In order to parallelize encode, we need to split the input batch into multiple chunks and distribute these chunks across multiple encoder threads. The Batch API doesn't support splitting a batch into chunks directly, e.g., one cannot take a slice of a batch and send it to a worker thread. It also doesn't support computing the number of unique keys in a batch efficiently (in O(1)).

However it is possible to partition the batch into N approximately equal chunks using sampling. Given N encoder threads,

  • Use BatchReader::sample_keys to pick N^2 random keys from the batch.
  • Split the batch into N chunks: [0,N), [N, 2N), [2N, 3*N)... [(N-1)N, NN)

Now that we have established partition boundaries, we can create N cursors, one per partition, by seeking to the first key in the partition.

To make this work, we'll need to extend the SerBatchReader API:

  • Expose the sample_keys method (available in BatchReader, but not SetBatchReader)
  • Add seek_key method to SerCursor, which currently only supports iterating over all keys.
  • Add Sync bound to SerBatchReader, so we can wrap it in an Arc and send a copy to each worker thread.

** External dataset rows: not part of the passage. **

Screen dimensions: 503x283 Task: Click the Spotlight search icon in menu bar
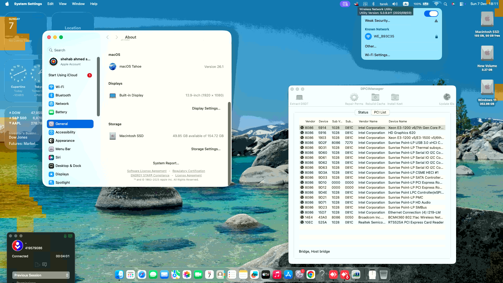click(x=445, y=4)
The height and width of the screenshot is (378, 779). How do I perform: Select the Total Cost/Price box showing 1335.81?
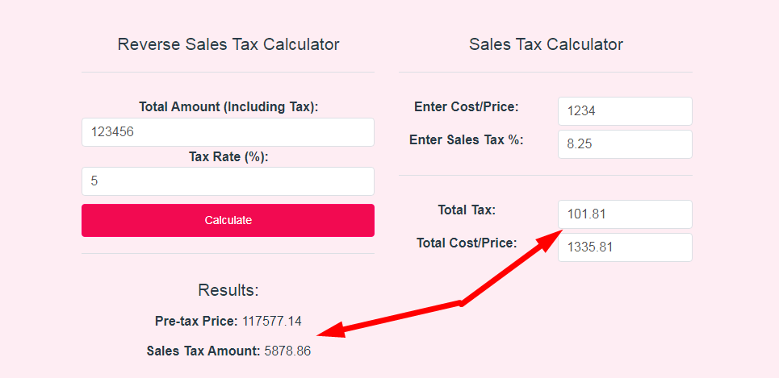click(x=625, y=247)
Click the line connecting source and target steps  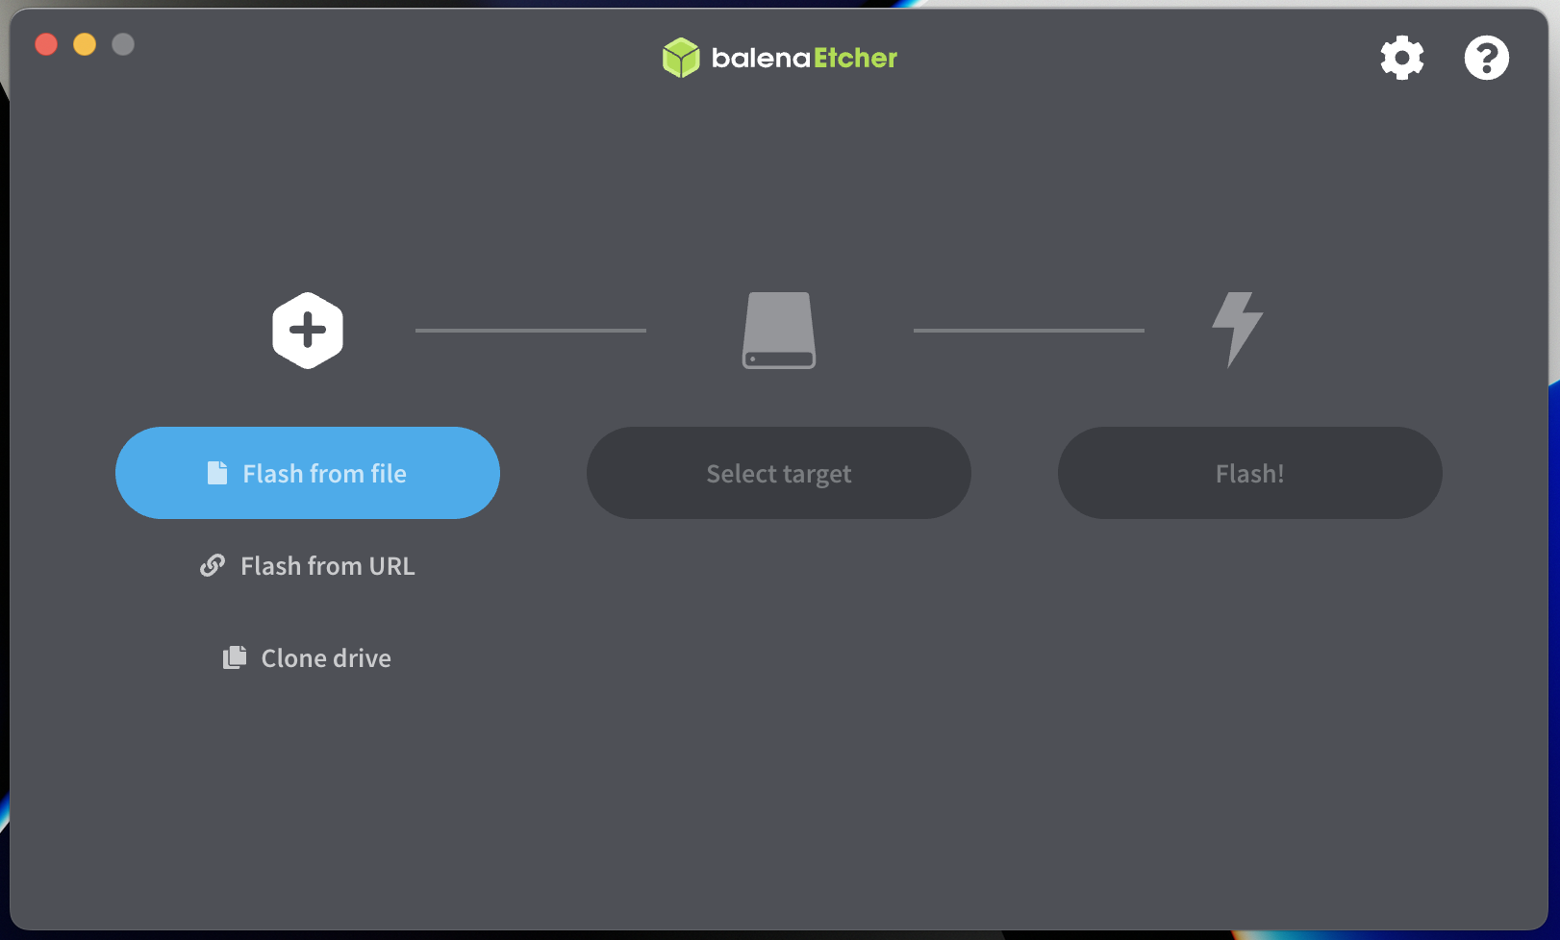[x=530, y=331]
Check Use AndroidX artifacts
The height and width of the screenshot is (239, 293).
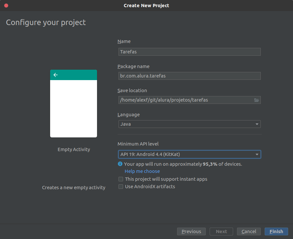point(121,187)
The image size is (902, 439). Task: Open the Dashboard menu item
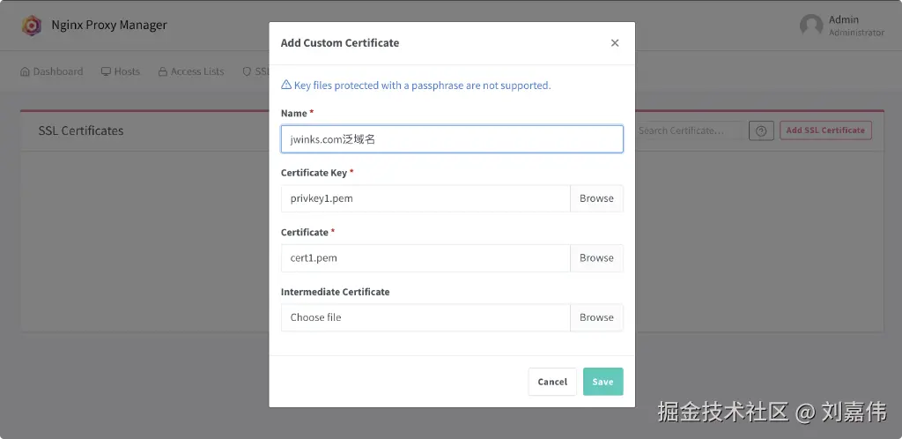point(57,71)
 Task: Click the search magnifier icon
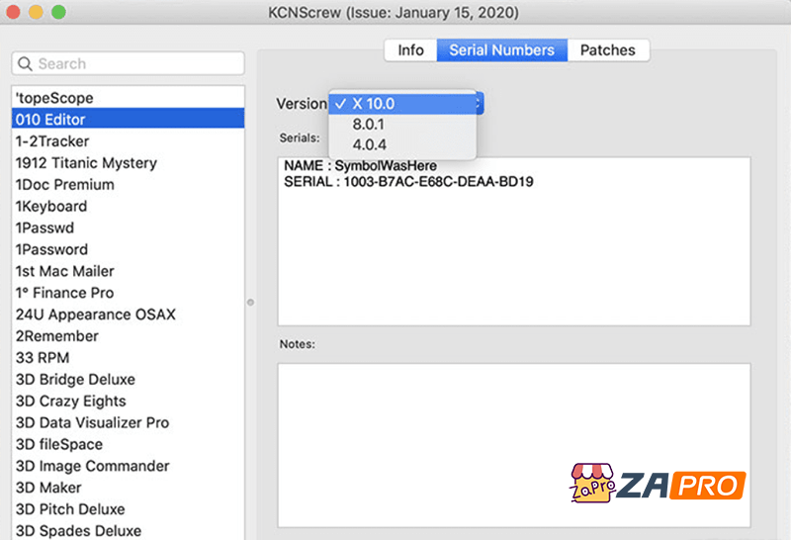point(25,64)
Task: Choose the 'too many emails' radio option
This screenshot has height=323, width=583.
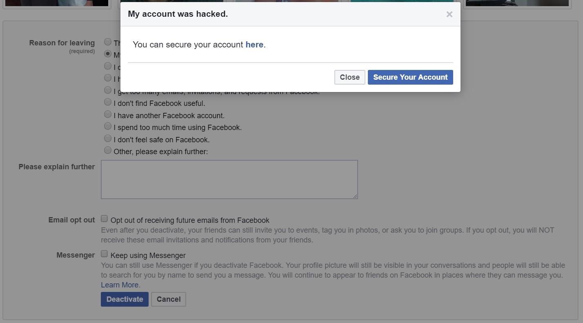Action: tap(108, 90)
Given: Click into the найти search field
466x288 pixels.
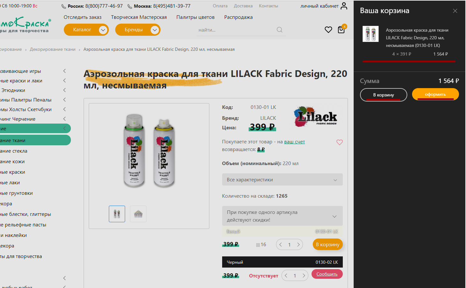Looking at the screenshot, I should [x=236, y=30].
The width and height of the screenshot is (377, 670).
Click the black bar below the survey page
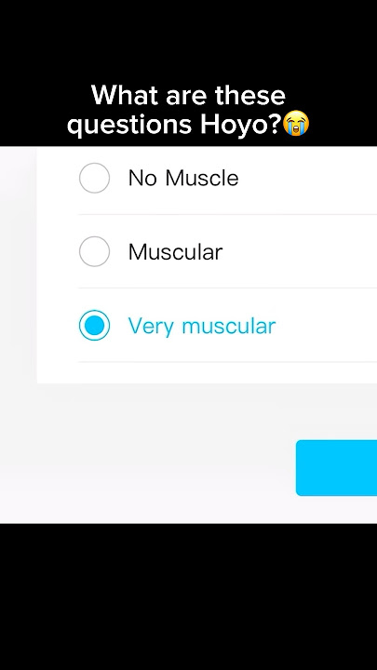pos(188,596)
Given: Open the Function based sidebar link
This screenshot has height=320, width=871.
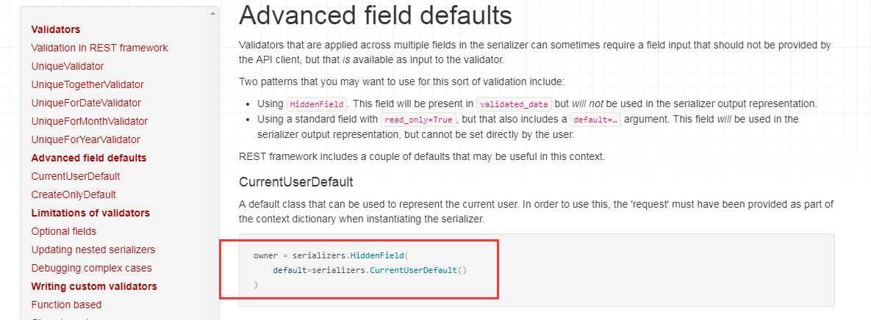Looking at the screenshot, I should 66,304.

The next question is how to collect encoded data from the multiple encoder threads. One option is to have them all push encoded buffers to the OutputConsumer; however this would require us to make the OutputConsumer API thread-safe. Alternatively, we can send encoded buffers back to the connector thread and have it push them to OutputConsumer sequentially.

CursorWithPolarity

The above design works for indexed output streams. Non-indexed output streams require special care to make sure that deletions are output before insertions. We do this using CursorWithPolarity, which iterates over deletes before inserts. We need to figure out how to keep this invariant with parallel encoders. One approach is to split encoding into two phases: deletions and insertions and have all encoder threads synchronize on a global barrier before transitioning from phase 1 to phase 2.

Implementation reuse

The extensions outlined above will be implemented as reusable libraries, but per-connector work will be required to take advantage of them, e.g., we'll need a separate implementation for Avro, JSON, and other formats, as well as integrated connectors like Delta, Postgres, etc.